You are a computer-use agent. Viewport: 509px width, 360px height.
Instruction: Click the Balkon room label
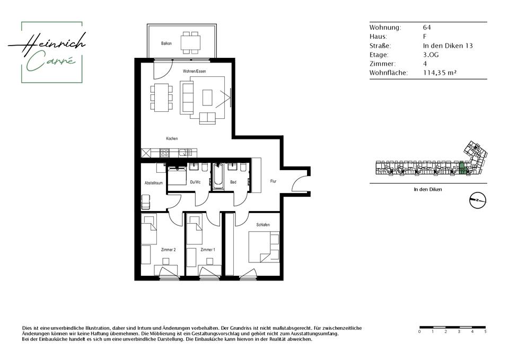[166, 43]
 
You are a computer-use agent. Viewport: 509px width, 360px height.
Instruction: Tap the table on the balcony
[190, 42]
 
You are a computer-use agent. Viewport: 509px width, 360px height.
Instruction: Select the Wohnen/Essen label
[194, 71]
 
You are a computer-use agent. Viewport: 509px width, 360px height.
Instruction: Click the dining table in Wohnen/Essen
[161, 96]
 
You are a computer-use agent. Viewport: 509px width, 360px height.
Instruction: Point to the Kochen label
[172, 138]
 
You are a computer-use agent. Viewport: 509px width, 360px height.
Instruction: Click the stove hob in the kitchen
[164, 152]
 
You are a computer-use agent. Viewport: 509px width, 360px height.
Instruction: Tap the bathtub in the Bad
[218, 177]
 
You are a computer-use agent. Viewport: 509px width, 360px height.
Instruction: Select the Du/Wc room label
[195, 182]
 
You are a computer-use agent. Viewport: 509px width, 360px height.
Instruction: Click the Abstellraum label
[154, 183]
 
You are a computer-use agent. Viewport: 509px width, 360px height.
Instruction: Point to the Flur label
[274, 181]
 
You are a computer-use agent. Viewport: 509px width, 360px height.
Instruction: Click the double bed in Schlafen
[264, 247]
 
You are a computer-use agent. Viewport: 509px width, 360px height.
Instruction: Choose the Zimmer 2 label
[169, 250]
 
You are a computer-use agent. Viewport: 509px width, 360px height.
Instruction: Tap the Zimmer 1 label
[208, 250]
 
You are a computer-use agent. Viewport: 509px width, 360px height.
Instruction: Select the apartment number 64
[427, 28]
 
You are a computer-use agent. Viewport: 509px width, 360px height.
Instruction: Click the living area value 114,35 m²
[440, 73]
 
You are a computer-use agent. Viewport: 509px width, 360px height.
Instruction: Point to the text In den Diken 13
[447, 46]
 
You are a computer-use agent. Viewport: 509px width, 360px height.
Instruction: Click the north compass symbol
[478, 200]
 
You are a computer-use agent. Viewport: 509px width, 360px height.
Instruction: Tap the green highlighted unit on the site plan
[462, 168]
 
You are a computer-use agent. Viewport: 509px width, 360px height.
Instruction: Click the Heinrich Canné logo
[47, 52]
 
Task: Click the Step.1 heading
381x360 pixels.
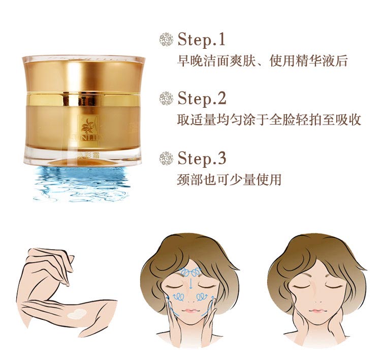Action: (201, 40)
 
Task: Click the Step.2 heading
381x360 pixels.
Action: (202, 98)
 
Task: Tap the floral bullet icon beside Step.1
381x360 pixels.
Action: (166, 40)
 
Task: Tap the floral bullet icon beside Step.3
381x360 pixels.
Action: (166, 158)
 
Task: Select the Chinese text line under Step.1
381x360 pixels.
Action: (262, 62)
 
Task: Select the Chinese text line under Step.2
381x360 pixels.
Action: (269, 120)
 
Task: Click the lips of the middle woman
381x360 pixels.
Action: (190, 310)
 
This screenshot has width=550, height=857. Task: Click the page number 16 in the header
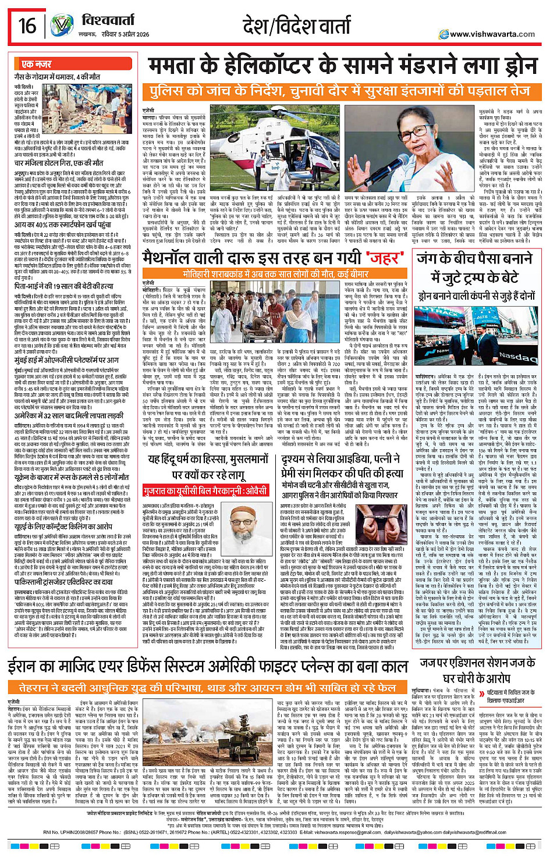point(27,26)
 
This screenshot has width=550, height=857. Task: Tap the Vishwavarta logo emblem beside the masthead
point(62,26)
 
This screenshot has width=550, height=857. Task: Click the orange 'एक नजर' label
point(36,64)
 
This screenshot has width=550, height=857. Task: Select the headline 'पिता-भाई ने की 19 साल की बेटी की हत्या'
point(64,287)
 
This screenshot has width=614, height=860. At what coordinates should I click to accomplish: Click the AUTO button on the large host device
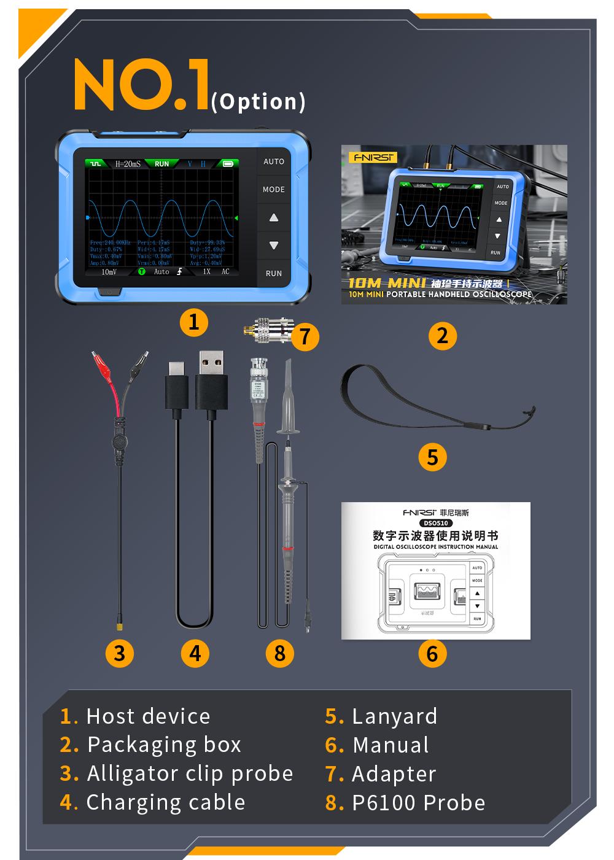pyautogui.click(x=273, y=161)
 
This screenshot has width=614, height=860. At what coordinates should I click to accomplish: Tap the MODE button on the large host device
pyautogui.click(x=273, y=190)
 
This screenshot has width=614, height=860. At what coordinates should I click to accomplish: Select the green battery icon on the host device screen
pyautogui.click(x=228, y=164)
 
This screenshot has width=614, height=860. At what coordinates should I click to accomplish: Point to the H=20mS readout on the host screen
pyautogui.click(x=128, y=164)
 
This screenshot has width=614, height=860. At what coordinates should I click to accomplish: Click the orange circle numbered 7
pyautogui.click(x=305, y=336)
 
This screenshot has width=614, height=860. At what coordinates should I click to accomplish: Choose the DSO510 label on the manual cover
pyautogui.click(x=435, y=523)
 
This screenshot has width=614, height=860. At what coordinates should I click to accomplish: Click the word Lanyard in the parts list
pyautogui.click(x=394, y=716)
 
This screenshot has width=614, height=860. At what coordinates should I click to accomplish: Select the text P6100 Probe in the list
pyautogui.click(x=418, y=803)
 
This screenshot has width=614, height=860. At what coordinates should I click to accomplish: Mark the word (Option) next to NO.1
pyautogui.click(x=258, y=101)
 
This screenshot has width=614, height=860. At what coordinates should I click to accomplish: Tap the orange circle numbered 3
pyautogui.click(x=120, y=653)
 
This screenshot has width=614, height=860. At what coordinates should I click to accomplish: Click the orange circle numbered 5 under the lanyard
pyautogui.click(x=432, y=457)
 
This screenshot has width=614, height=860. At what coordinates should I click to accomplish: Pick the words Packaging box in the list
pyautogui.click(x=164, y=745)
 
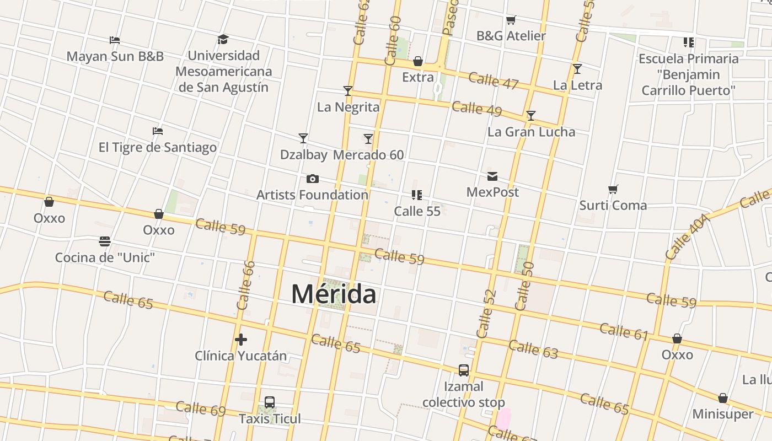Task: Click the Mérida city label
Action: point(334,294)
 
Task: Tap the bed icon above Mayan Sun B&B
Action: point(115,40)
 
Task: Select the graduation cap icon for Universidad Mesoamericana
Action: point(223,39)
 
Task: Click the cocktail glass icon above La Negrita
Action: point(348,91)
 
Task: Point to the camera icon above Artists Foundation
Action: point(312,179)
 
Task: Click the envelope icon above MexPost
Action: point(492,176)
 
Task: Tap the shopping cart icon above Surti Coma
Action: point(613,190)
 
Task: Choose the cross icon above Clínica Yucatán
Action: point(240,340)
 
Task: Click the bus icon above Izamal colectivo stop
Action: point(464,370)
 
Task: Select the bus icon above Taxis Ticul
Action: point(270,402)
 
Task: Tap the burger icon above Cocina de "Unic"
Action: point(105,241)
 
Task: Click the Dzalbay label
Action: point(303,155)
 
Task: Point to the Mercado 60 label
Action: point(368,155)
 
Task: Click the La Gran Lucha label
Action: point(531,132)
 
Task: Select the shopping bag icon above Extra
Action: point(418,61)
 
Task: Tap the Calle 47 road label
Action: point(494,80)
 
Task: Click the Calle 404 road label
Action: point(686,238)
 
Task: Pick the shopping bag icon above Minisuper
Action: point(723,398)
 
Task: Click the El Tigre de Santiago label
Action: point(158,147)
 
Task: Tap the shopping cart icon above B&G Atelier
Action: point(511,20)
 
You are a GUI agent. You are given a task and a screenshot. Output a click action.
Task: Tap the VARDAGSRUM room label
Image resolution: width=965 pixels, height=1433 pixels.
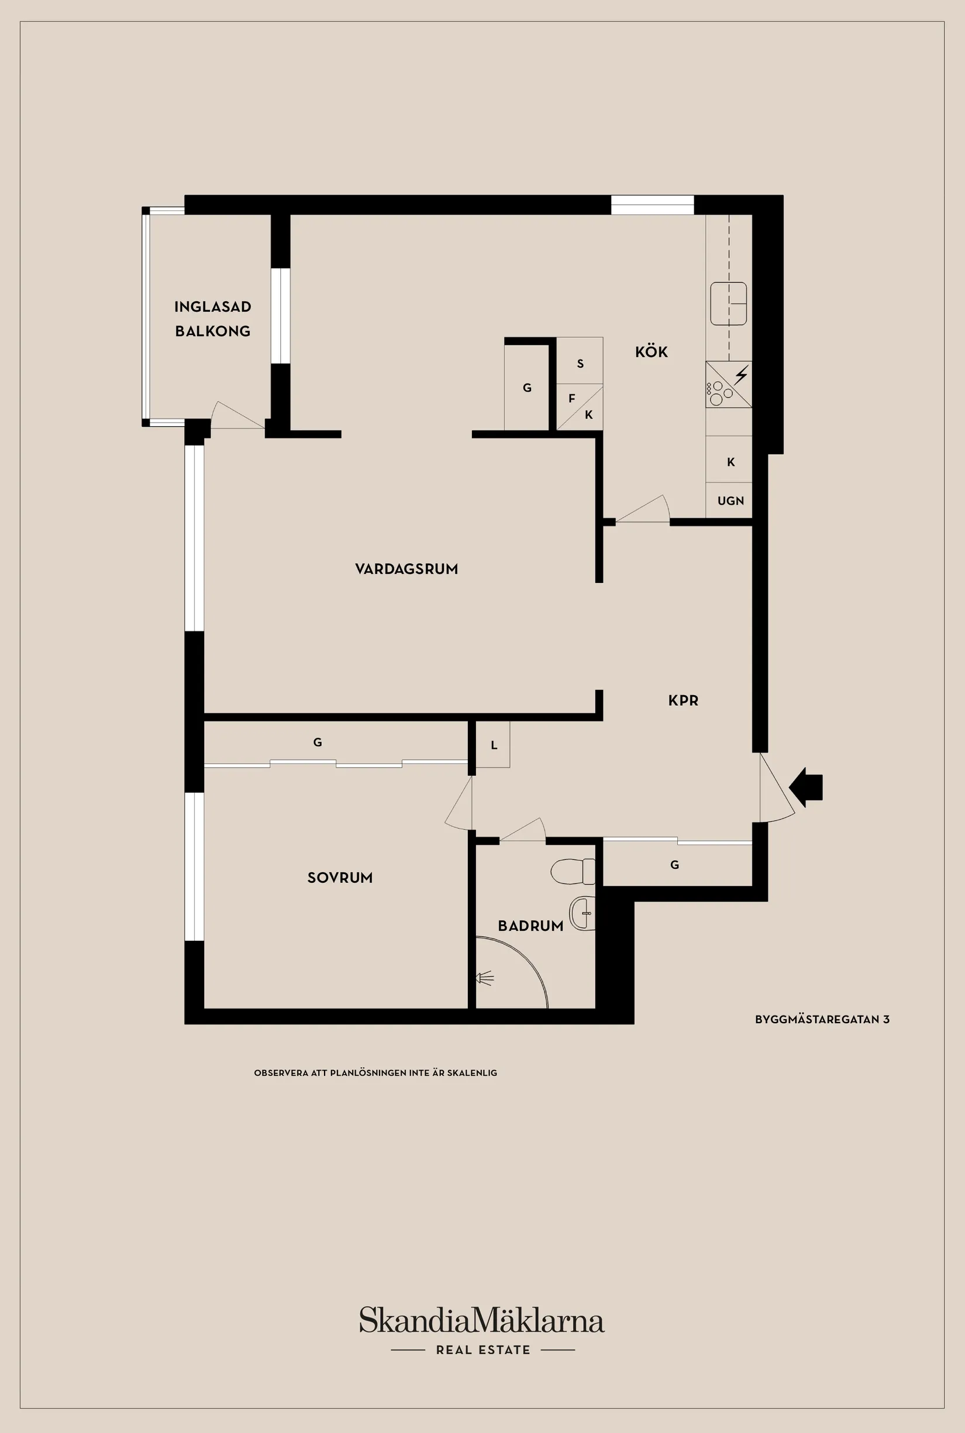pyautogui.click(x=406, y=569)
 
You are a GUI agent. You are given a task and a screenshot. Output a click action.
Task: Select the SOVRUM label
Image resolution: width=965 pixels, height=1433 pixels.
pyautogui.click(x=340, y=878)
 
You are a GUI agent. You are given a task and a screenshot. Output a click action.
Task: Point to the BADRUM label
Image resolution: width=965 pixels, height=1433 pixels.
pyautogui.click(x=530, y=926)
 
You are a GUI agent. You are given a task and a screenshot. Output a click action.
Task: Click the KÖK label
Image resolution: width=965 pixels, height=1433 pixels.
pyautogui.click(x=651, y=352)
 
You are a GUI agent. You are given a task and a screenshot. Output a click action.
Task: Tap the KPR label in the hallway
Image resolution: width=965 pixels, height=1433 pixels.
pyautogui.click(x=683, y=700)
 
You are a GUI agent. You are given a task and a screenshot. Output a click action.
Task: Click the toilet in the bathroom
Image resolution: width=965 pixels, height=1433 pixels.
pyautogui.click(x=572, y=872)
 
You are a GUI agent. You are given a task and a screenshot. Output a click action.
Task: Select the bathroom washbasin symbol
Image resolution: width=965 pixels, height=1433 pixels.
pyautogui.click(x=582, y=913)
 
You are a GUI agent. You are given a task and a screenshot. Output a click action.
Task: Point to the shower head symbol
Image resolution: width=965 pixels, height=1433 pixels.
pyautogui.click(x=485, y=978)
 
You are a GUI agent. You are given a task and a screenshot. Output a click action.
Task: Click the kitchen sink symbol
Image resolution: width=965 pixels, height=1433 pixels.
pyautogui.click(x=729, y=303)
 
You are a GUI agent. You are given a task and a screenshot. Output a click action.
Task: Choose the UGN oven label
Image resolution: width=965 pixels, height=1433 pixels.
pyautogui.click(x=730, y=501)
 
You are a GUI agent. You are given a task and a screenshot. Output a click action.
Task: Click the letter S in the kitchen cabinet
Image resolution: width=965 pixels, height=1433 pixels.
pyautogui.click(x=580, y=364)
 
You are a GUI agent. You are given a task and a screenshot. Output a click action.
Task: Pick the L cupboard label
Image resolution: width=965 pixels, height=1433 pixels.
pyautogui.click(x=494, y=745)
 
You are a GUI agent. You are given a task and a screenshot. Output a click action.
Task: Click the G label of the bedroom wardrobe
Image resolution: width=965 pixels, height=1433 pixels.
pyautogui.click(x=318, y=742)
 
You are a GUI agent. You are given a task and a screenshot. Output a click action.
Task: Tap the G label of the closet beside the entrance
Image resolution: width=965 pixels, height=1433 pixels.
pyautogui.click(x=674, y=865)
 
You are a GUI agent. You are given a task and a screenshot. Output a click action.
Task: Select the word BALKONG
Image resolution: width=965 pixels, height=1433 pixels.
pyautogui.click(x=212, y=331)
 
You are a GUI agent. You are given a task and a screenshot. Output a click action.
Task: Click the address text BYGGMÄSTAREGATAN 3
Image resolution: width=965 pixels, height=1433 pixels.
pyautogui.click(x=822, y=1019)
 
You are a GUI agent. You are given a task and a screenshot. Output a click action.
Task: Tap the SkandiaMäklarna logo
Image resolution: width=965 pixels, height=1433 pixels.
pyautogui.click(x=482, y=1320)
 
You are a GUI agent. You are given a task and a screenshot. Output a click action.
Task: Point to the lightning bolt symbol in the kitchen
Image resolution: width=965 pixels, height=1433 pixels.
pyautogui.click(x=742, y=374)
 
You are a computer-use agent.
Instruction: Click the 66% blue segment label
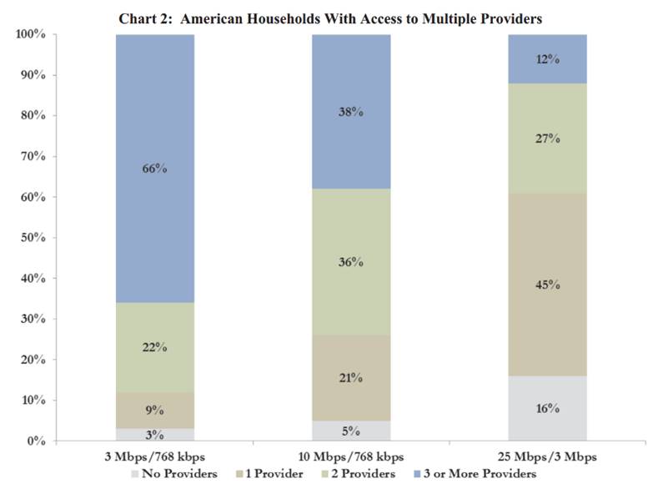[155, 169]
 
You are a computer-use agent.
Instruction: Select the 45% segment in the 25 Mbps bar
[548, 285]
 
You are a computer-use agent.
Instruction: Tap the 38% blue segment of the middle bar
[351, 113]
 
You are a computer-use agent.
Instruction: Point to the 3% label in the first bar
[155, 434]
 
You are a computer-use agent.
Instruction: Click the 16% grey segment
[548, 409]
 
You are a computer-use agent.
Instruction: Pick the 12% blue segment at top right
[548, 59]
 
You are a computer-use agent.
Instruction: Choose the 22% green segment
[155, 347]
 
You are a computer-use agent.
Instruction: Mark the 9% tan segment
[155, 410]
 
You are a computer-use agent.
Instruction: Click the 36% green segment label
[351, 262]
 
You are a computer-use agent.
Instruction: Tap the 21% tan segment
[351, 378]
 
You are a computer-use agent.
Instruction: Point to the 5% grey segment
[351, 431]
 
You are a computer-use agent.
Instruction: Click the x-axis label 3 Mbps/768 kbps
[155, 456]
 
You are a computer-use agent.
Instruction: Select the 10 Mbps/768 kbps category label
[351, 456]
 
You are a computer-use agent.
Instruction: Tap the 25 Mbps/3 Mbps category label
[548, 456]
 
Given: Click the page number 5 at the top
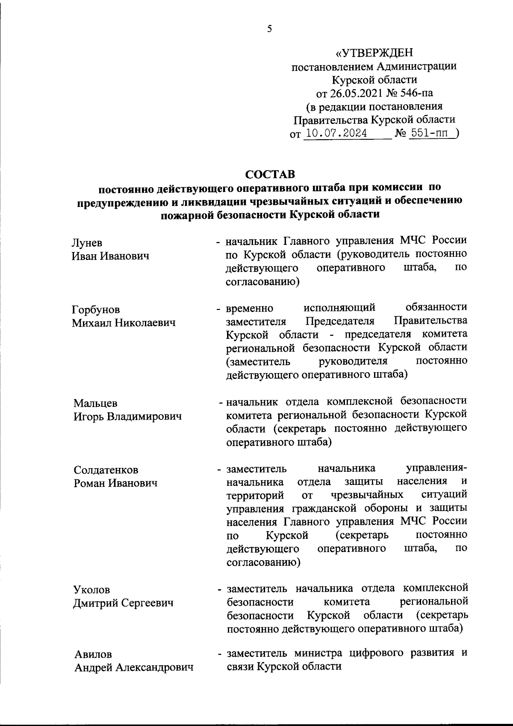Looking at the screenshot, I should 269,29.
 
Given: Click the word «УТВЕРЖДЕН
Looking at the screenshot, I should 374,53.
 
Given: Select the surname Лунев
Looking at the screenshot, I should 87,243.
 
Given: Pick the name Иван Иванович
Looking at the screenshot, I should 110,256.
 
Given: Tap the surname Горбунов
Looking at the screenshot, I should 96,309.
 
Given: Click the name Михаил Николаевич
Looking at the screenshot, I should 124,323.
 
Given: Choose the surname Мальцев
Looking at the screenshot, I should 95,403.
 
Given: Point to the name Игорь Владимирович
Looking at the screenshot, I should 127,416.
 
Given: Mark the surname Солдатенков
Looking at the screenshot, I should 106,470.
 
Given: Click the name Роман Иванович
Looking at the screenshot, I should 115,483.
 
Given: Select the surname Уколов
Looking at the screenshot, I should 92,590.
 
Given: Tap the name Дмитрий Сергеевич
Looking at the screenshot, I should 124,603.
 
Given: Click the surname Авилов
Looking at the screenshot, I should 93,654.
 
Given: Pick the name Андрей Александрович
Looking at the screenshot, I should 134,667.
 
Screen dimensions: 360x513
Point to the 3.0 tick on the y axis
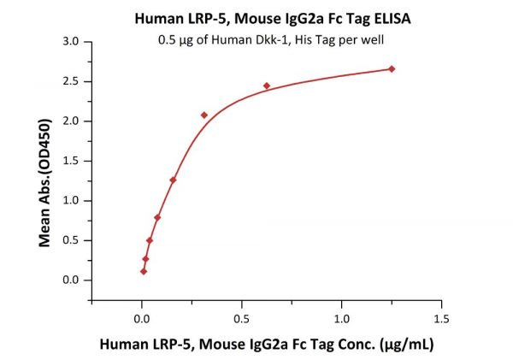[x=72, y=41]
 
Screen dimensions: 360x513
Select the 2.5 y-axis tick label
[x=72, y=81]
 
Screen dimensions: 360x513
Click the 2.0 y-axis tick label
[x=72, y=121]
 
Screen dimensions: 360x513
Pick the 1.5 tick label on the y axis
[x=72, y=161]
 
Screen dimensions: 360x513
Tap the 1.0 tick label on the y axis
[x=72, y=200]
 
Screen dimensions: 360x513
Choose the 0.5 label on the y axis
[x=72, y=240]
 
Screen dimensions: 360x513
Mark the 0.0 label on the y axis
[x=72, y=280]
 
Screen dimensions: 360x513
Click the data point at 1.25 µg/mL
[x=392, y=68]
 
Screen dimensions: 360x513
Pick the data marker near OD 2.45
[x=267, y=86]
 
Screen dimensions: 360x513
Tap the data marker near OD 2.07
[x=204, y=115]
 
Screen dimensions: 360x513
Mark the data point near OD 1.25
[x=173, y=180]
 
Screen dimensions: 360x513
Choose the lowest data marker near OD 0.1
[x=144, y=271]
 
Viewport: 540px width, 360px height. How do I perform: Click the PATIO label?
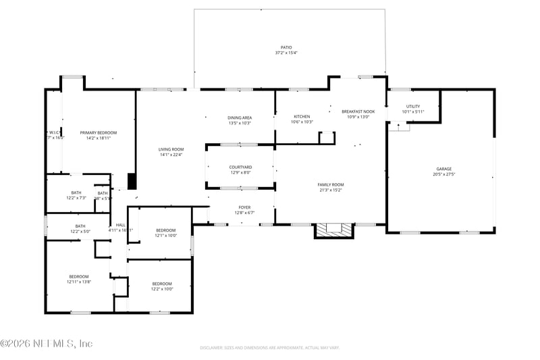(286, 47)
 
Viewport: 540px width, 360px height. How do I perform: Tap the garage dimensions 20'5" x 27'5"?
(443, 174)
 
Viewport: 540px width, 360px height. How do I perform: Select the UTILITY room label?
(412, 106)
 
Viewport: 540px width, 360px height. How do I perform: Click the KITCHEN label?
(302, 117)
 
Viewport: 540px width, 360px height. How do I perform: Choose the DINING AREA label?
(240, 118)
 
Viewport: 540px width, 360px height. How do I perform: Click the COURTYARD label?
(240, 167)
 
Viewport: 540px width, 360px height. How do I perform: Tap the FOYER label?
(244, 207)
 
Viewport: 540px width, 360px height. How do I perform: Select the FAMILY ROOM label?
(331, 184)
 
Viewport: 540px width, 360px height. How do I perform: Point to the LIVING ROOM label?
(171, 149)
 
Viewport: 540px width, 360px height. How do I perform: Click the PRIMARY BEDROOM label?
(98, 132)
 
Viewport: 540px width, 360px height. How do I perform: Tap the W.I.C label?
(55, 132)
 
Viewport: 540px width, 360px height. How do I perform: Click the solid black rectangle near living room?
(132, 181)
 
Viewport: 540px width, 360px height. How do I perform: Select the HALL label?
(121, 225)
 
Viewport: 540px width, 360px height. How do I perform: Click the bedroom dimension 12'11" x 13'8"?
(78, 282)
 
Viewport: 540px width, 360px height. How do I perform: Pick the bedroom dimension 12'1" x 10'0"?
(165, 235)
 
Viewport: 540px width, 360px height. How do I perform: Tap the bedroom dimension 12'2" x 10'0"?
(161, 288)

#####

▶ _GOAL OF THE EXERCISE_:
Swap "shopping bag" for "basket" in the data, starting with the line that contains "Task: Point to the Mercado 60 label" and going on through the line that contains "Action: point(723,398)". Return only those lines, with everything else in them unchanged.

▶ _FINAL RESULT_:
Task: Point to the Mercado 60 label
Action: point(368,155)
 
Task: Click the La Gran Lucha label
Action: point(531,132)
 
Task: Select the basket icon above Extra
Action: point(418,61)
 
Task: Tap the Calle 47 road label
Action: point(494,80)
 
Task: Click the Calle 404 road label
Action: point(686,238)
 
Task: Pick the basket icon above Minisuper
Action: point(723,398)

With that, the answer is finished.